Friday, September 16, 2011

Cafe Primo

I would like to give you my two bits about my coffee group. I have been drinking coffee with a core group of friends, practically every morning for the last twenty years or so. We have been together so long that we are now on our fourth or fifth coffee shop, we latch on to a klatch and they go out of business like an espresso machine on its last grounds.

My group has stayed pretty consistent over the years although we have lost a few souls over time. We lose a few and we gain a few, and there is sort of an unspoken initiation rite that weeds out the chaff and the weaklings and keeps the thing on the up and up. We started at Charlies, and then went to Fallbrook Cafe, then Clementines and Chubby Chix and have had a table at Cafe Primo for the past five years or so. Might be one or two that I have forgotten. Woe to those that get there early and sit at our table, those not respecting our early morning authority sure to get a stink eye or two.

The original core group was Bruce the locksmith, Bob the retired plumber turned expert witness, Frank the cop (now deceased), Russ (stopped coming out to play when Frank kicked), Ron the dentist, Mike and me. WildBill figured the thing out really quick and fit right in. He is usually the first to arrive and has the duty of securing our table. Pete sells Nomads, car parts and surfboards. Tony Z occasionally makes the scene. A few others. Mike is the oldest member, but his kids took the keys away and he's a bit oversensitive, he got miffed and left the group about a year ago after somebody pissed him off. I suggested that Little Tony C. sit on a telephone book in his Escalade for a better view and he decided to seek greener pastures. Like caribou trying to survive a cold winter, you just have to step over the fallen comrade and keep moving.

The group is non denominational and probably evenly split politically. We don't talk a lot of politics but everyone is free to say their piece if they want to and nobody ever gets shut down. Some guys got bucks, some of us are poor, we don't know and we don't care. We all have a routine. Bob brings the Los Angeles Times and gives it to me when he is finished reading about his precious Anaheim Angels and I get to bring it home.

The tables sort of radiate out from ours and take their proscribed place in the natural scheme of things. The next table has about 10 to 15 years on us, retired firemen, military men and assorted good guys. The outside chairs are for the hardcore smokers, Brett and Fred, Bobbie, Denise, Krash and a few assorted schizophrenics, although they are usually there later in the day and it depends on who the cops have picked up. There is a guy named drummer boy who is always tapping drumsticks, Frank who talks to invisible demons and Lisa, and I just don't want to know what makes her tick.

We have an ex preacher in the room who drives a maserati and writes books, a woman's weekly book club and just a whole host of characters. A woman with a brain injury, an ex writer, who occasionally busses our table for us. By nine the moms and bible studiers show up and I make myself scarce. Everybody at Primo knows where they sit and knows where they stand. Warren comes by in the afternoon and holds court on the late shift and Lance has been suspiciously hanging around for far too long lately and also likes to bum my newspaper.

There is a real bonding when you drink coffee with a bunch of regular guys after twenty years. As far as I know, nobody at the table drinks any of the sissy drinks, all straight coffee drinkers. The coffee is fair there, we come for the lies, tall tales and companionship. I believe that the bakery goods come out of a package from Costco.

Available data —
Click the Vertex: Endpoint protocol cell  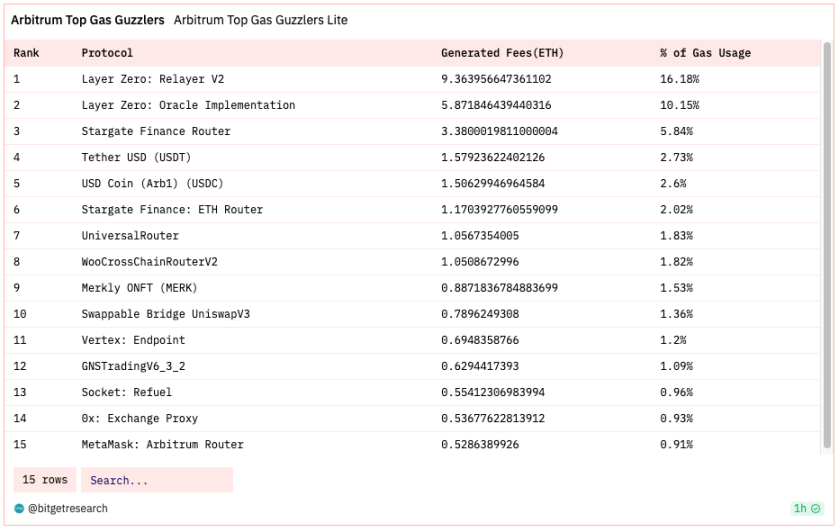click(133, 340)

Instructions —
(1) Edit the coffee group post from "I would like" and going on through "its last grounds.", putting "diner" in place of "coffee shop".
(2) In the coffee group post, which newspaper does Bob bring?

Answers for the tasks —
(1)
I would like to give you my two bits about my coffee group. I have been drinking coffee with a core group of friends, practically every morning for the last twenty years or so. We have been together so long that we are now on our fourth or fifth diner, we latch on to a klatch and they go out of business like an espresso machine on its last grounds.

(2) The Los Angeles Times.